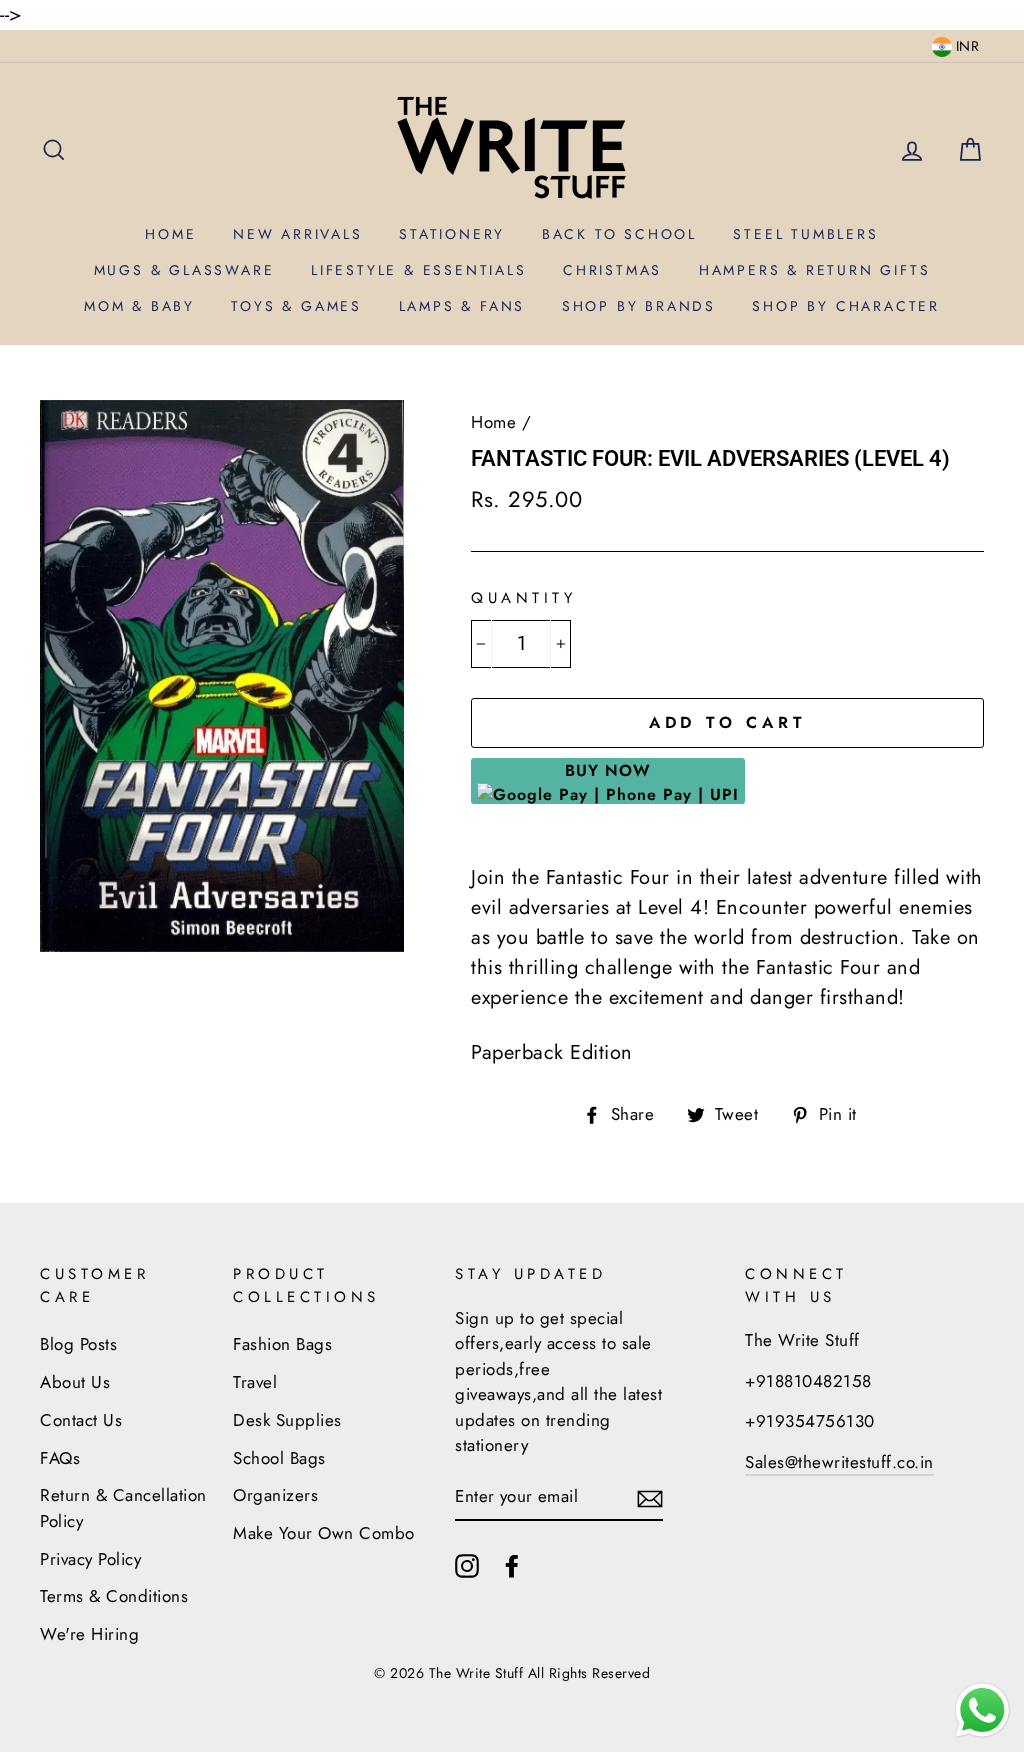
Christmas (612, 270)
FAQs (60, 1458)
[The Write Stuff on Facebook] (512, 1564)
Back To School (619, 234)
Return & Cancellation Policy (123, 1508)
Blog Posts (78, 1344)
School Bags (279, 1458)
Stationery (452, 234)
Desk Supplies (287, 1420)
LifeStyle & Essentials (419, 270)
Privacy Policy (90, 1559)
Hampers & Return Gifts (815, 270)
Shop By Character (846, 306)
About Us (75, 1382)
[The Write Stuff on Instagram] (467, 1564)
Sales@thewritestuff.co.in (839, 1462)
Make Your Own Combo (324, 1533)
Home (170, 234)
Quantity (523, 598)
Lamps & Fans (462, 306)
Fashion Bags (282, 1344)
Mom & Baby (139, 306)
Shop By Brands (639, 306)
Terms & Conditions (114, 1596)
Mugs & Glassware (184, 270)
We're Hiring (89, 1634)
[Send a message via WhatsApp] (982, 1710)
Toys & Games (296, 306)
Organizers (275, 1495)
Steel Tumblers (805, 234)
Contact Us (81, 1420)
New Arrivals (298, 234)
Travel (255, 1382)
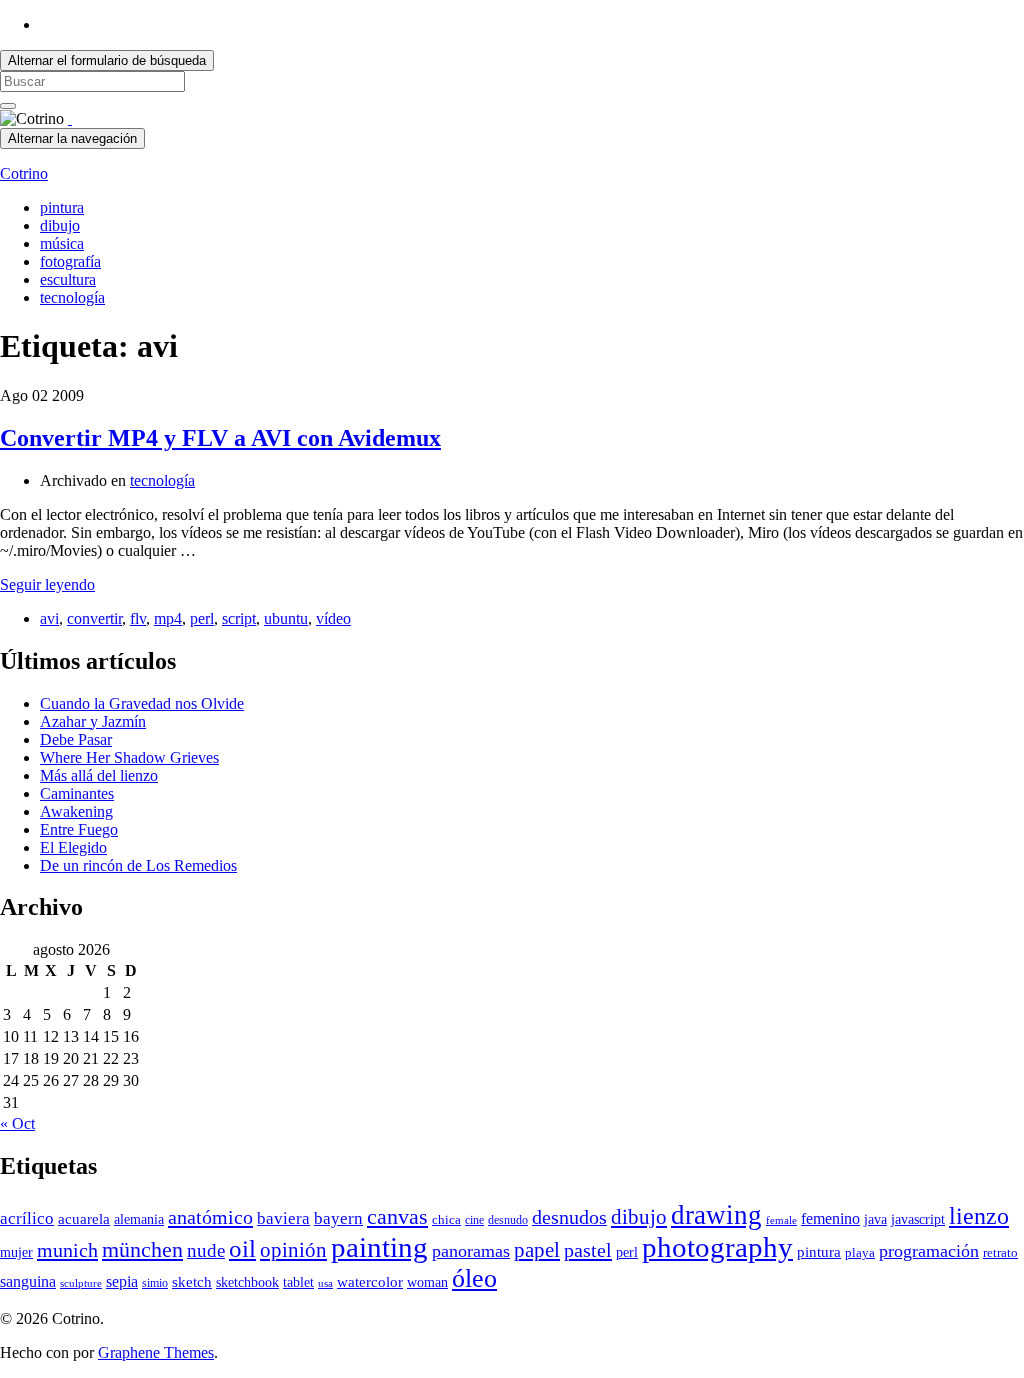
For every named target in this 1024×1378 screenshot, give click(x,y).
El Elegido (73, 847)
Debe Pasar (76, 739)
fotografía (70, 261)
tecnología (72, 297)
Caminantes (77, 793)
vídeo (333, 618)
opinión (293, 1250)
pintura (62, 207)
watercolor (370, 1282)
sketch (192, 1282)
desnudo (508, 1220)
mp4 (168, 618)
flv (138, 618)
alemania (139, 1219)
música (62, 243)
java (875, 1219)
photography (717, 1247)
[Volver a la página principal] (70, 118)
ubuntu (286, 618)
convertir (94, 618)
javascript (918, 1219)
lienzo (979, 1216)
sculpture (81, 1283)
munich (67, 1250)
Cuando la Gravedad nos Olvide (142, 703)
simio (155, 1283)
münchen (142, 1250)
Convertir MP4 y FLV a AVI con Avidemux (220, 438)
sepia (122, 1281)
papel (537, 1250)
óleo (474, 1278)
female (781, 1220)
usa (325, 1283)
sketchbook (247, 1282)
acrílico (27, 1218)
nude (206, 1250)
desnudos (569, 1217)
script (239, 618)
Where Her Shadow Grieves (129, 757)
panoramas (471, 1251)
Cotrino (24, 173)
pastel (588, 1250)
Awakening (76, 811)
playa (860, 1253)
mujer (16, 1252)
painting (379, 1247)
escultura (68, 279)
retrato (1000, 1253)
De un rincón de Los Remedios (138, 865)
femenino (830, 1218)
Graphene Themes (156, 1352)
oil (242, 1248)
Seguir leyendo (47, 584)
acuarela (84, 1218)
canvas (397, 1217)
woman (427, 1282)
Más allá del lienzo (99, 775)
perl (202, 618)
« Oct (17, 1123)
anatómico (210, 1217)
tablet (298, 1282)
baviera (283, 1218)
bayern (338, 1218)
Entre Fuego (79, 829)
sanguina (28, 1281)
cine (474, 1220)
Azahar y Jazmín (93, 721)
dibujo (60, 225)
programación (929, 1251)
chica (446, 1220)
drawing (716, 1215)
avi (49, 618)
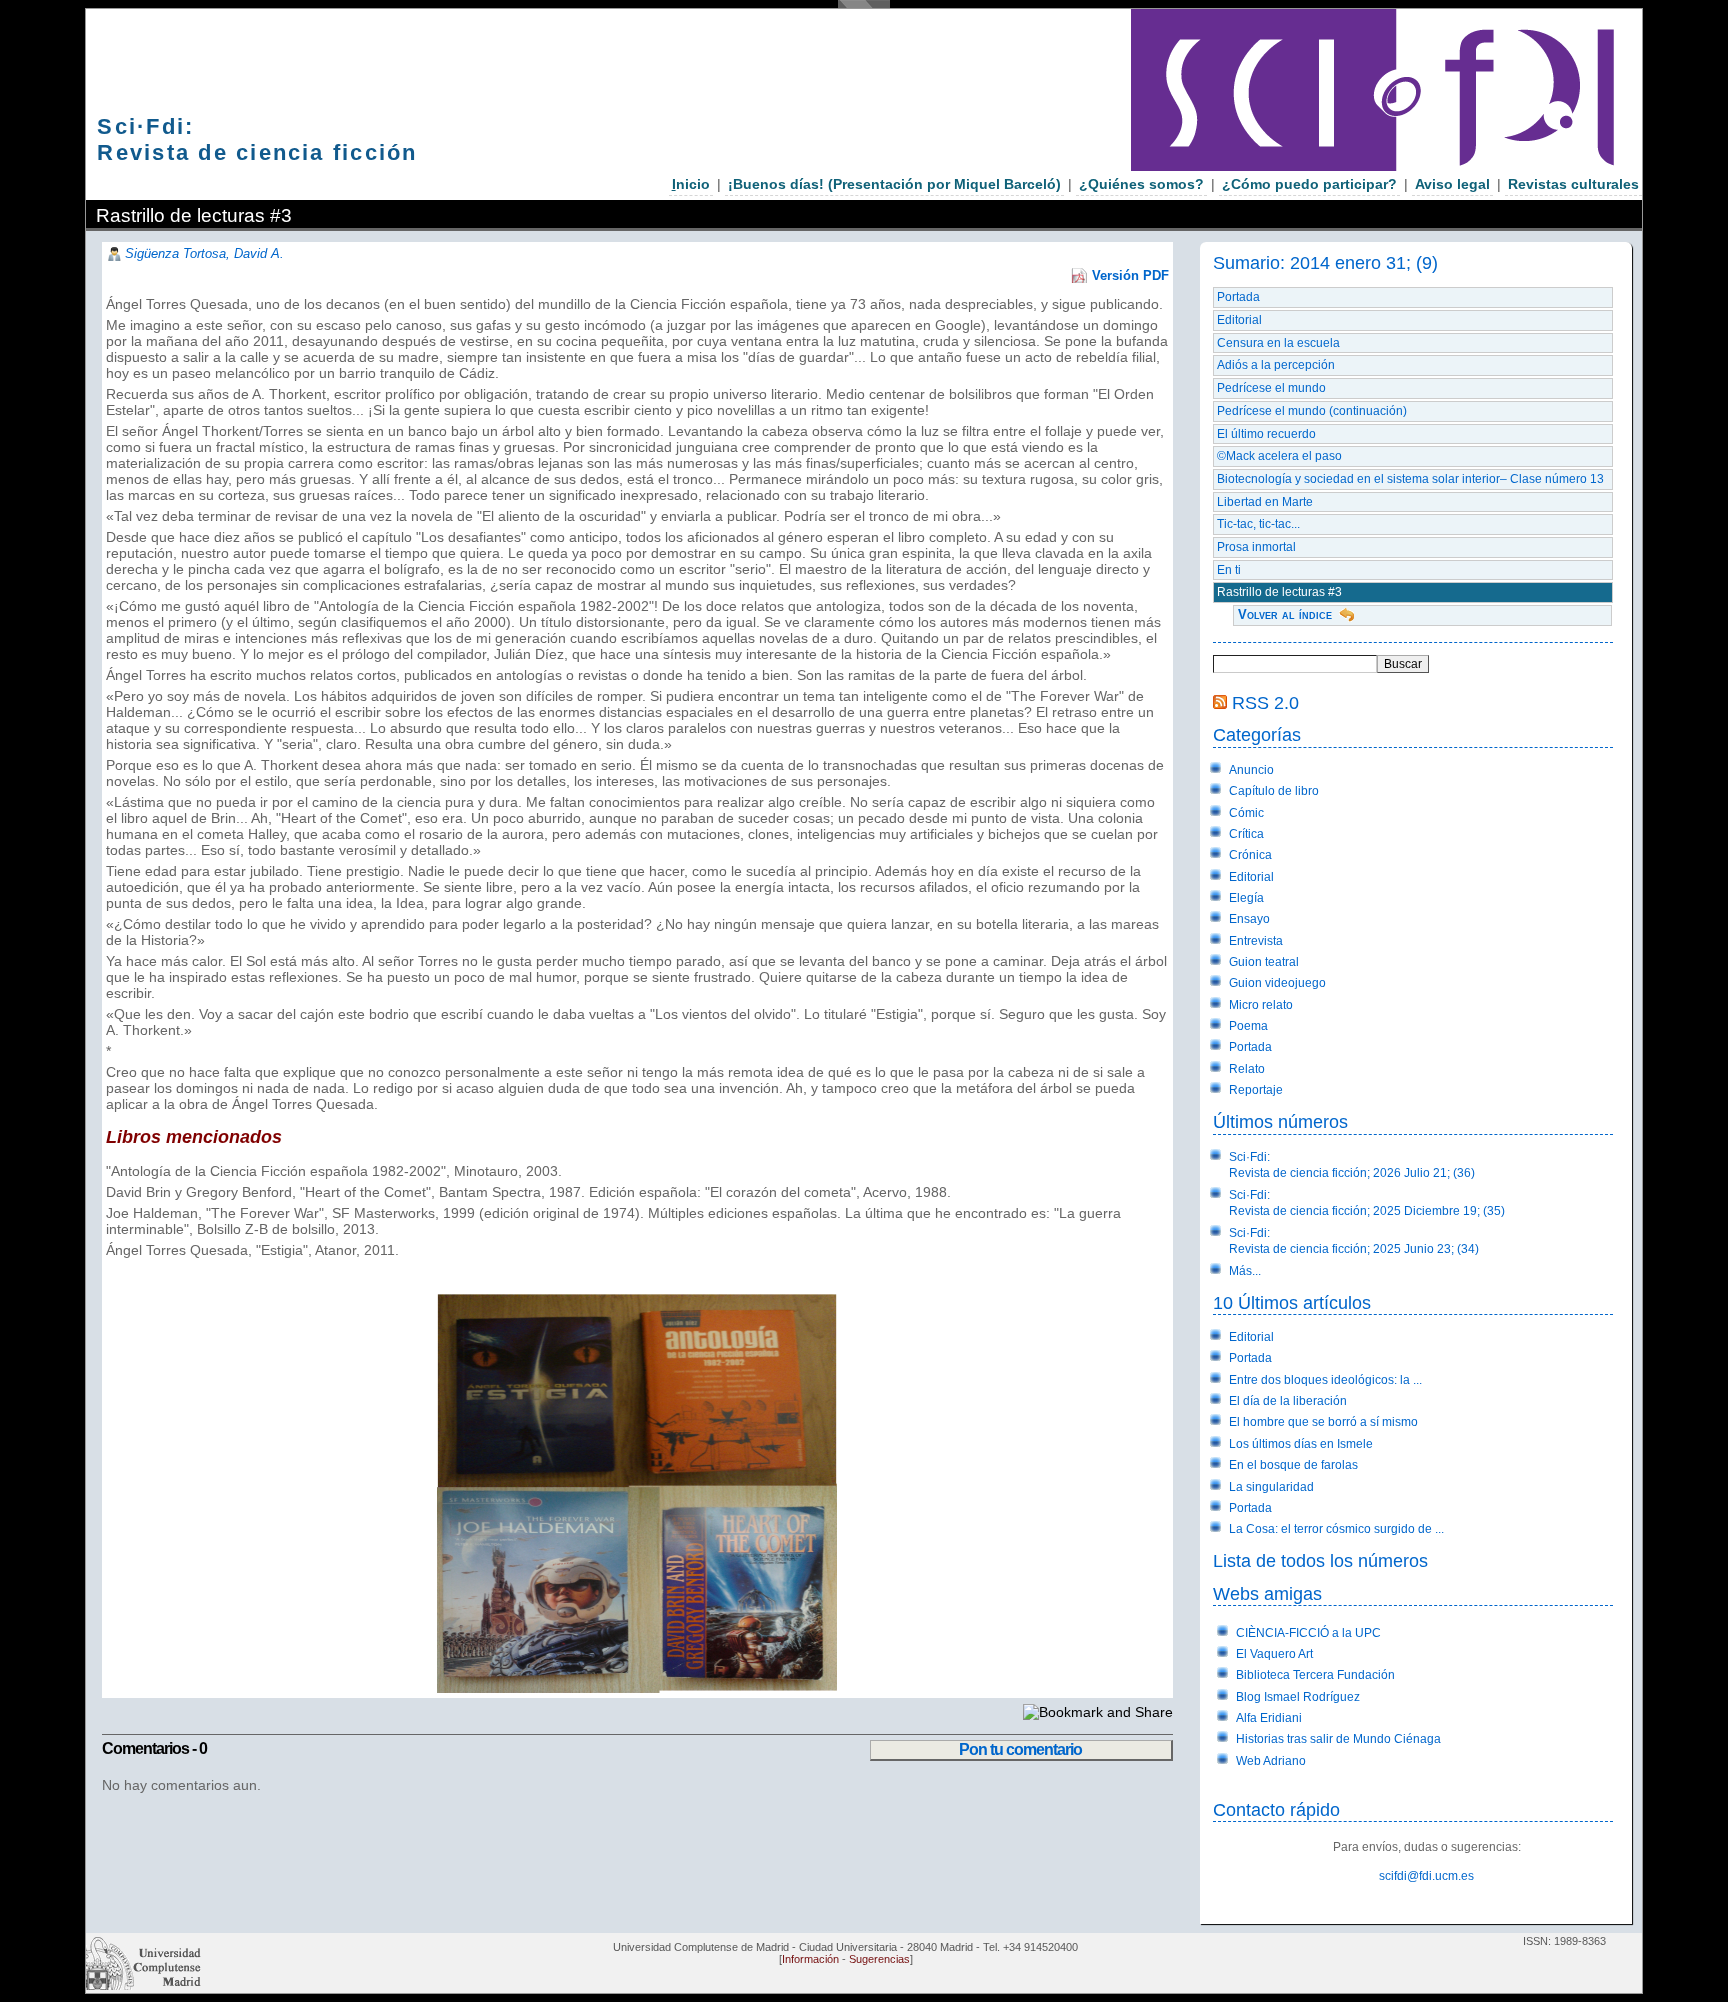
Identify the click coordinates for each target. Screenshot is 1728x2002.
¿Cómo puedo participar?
□ □ □
_The task:_ Copy only the lines above from the one containing "Organizers (275, 1495)" through the one containing "woman (427, 1282)", both included. Leave out the pictures.

_Answer to this problem:_
Organizers (275, 1495)
Steel Tumblers (805, 234)
Contact Us (81, 1420)
New Arrivals (298, 234)
Travel (255, 1382)
For every named target in this 1024×1378 screenshot, give click(x,y).
El Elegido (73, 847)
Debe Pasar (76, 739)
fotografía (70, 261)
tecnología (72, 297)
Caminantes (77, 793)
vídeo (333, 618)
opinión (293, 1250)
pintura (62, 207)
watercolor (370, 1282)
sketch (192, 1282)
desnudo (508, 1220)
mp4 (168, 618)
flv (138, 618)
alemania (139, 1219)
música (62, 243)
java (875, 1219)
photography (717, 1247)
[Volver a la página principal] (70, 118)
ubuntu (286, 618)
convertir (94, 618)
javascript (918, 1219)
lienzo (979, 1216)
sculpture (81, 1283)
munich (67, 1250)
Cuando la Gravedad nos Olvide (142, 703)
simio (155, 1283)
münchen (142, 1250)
Convertir MP4 y FLV a AVI con Avidemux (220, 438)
sepia (122, 1281)
papel (537, 1250)
óleo (474, 1278)
female (781, 1220)
usa (325, 1283)
sketchbook (247, 1282)
acrílico (27, 1218)
nude (206, 1250)
desnudos (569, 1217)
script (239, 618)
Where Her Shadow Grieves (129, 757)
panoramas (471, 1251)
Cotrino (24, 173)
pastel (588, 1250)
Awakening (76, 811)
playa (860, 1253)
mujer (16, 1252)
painting (379, 1247)
escultura (68, 279)
retrato (1000, 1253)
De un rincón de Los Remedios (138, 865)
femenino (830, 1218)
Graphene Themes (156, 1352)
oil (242, 1248)
Seguir leyendo (47, 584)
acuarela (84, 1218)
canvas (397, 1217)
woman (427, 1282)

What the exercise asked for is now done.